CIRP compared the launch of the iPhone 5S and 5C models to the launch of the iPhone 5 in September 2012, and finds that the iPhone 5S took a greater share of total sales in the full quarter relative to the iPhone 5 in its first full quarter.
The flagship iPhone 5S accounted for 59 percent of total iPhone sales in the quarter, compared to 50 percent for the iPhone 5 in the October-December 2012 quarter. Also, the iPhone 5C accounted for 27 percent of total iPhone sales, with the legacy iPhone 4S accounting for the balance, at 14 percent of total iPhone sales (see chart).
CIRP bases its findings on its survey of 500 US Apple customers that purchased an iPhone, iPad or Mac in the US in October-December 2013. The iPhone 5S clearly excelled, selling almost three out of five iPhones in the most recent quarter. The other iPhone models clearly helped, with the brightly-colored 5C targeting a narrower customer base than prior mid-priced iPhones, and the two year-old 4S showing its age.
The mid-priced iPhone 5C accounted for 27 percent of iPhone sales in the quarter, compared to 32 percent of sales for the then-mid-priced iPhone 4S in the year-ago quarter. The legacy iPhone 4S accounted for 14 percent of iPhone sales in the quarter, compared to 18 percent for the similar iPhone 4 in the year-ago quarter.

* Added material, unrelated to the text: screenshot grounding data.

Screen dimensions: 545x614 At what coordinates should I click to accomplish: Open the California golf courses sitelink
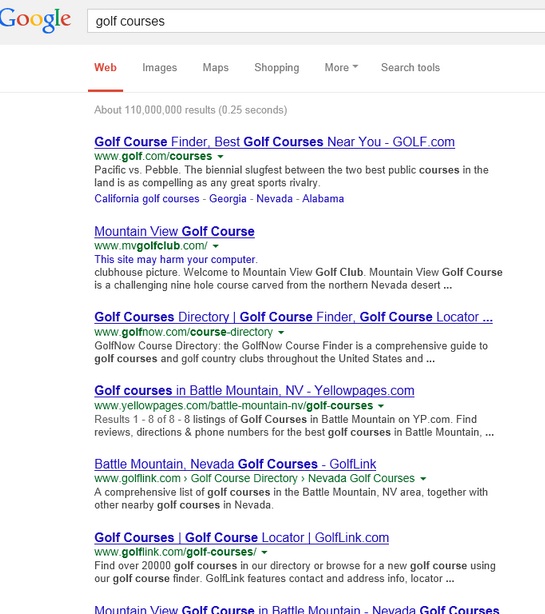point(147,199)
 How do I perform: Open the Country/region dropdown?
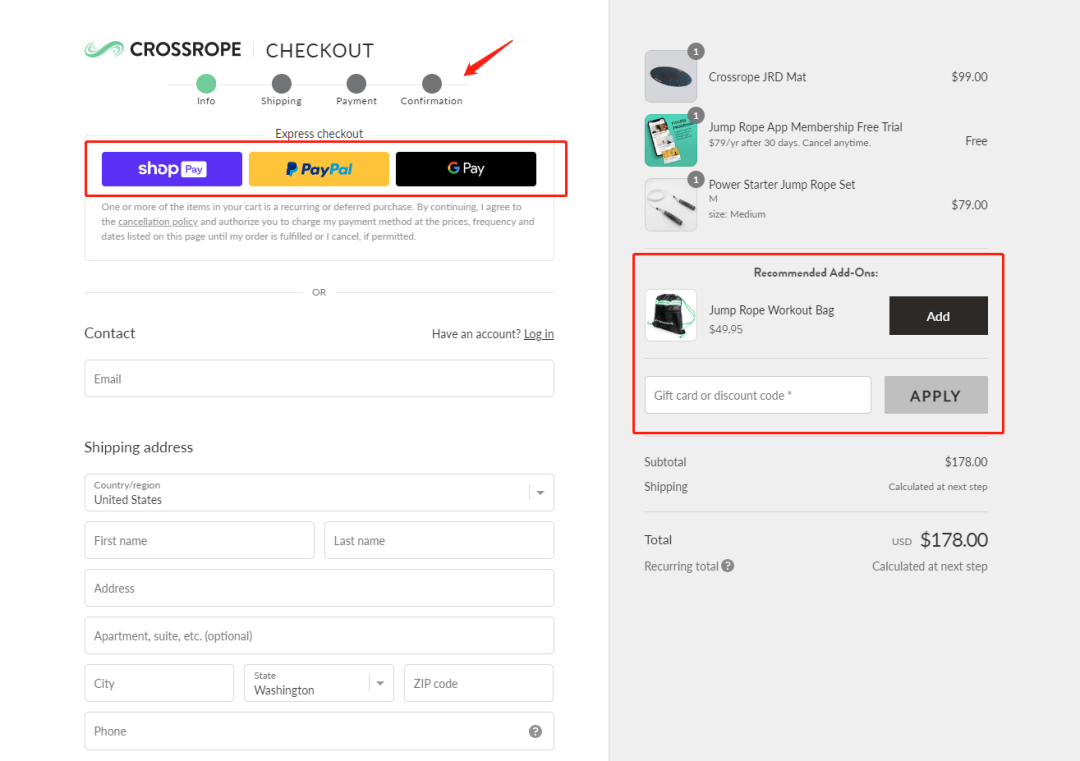click(319, 492)
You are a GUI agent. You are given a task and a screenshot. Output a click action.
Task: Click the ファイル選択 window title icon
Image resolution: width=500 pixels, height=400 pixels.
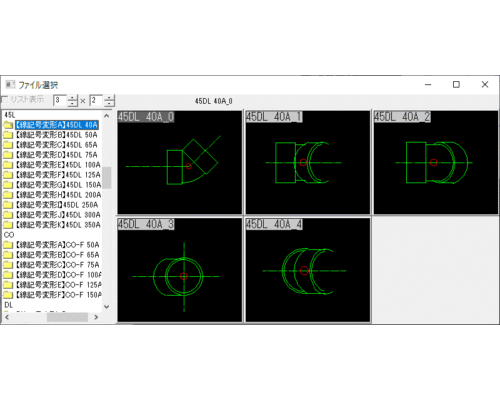tap(10, 85)
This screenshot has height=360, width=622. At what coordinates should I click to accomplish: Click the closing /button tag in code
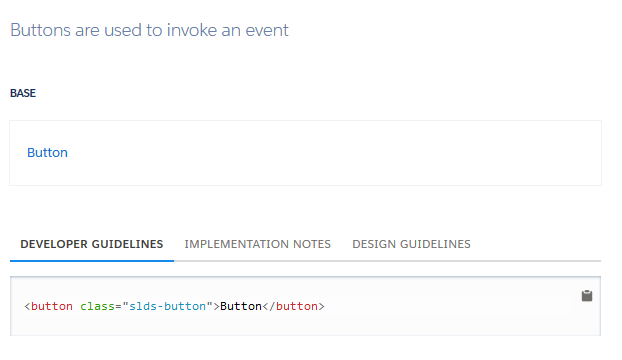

The iPhone 5S appeared to take share from both the mid-priced iPhone 5C and legacy iPhone 4S. In contrast, after the iPhone 5 launched a year ago, the iPhone 4S and iPhone 4 continued to sell strongly for many months. In the most recent quarter we also saw models with larger storage capacities sell better than before. We would expect the average selling price for iPhones to increase accordingly.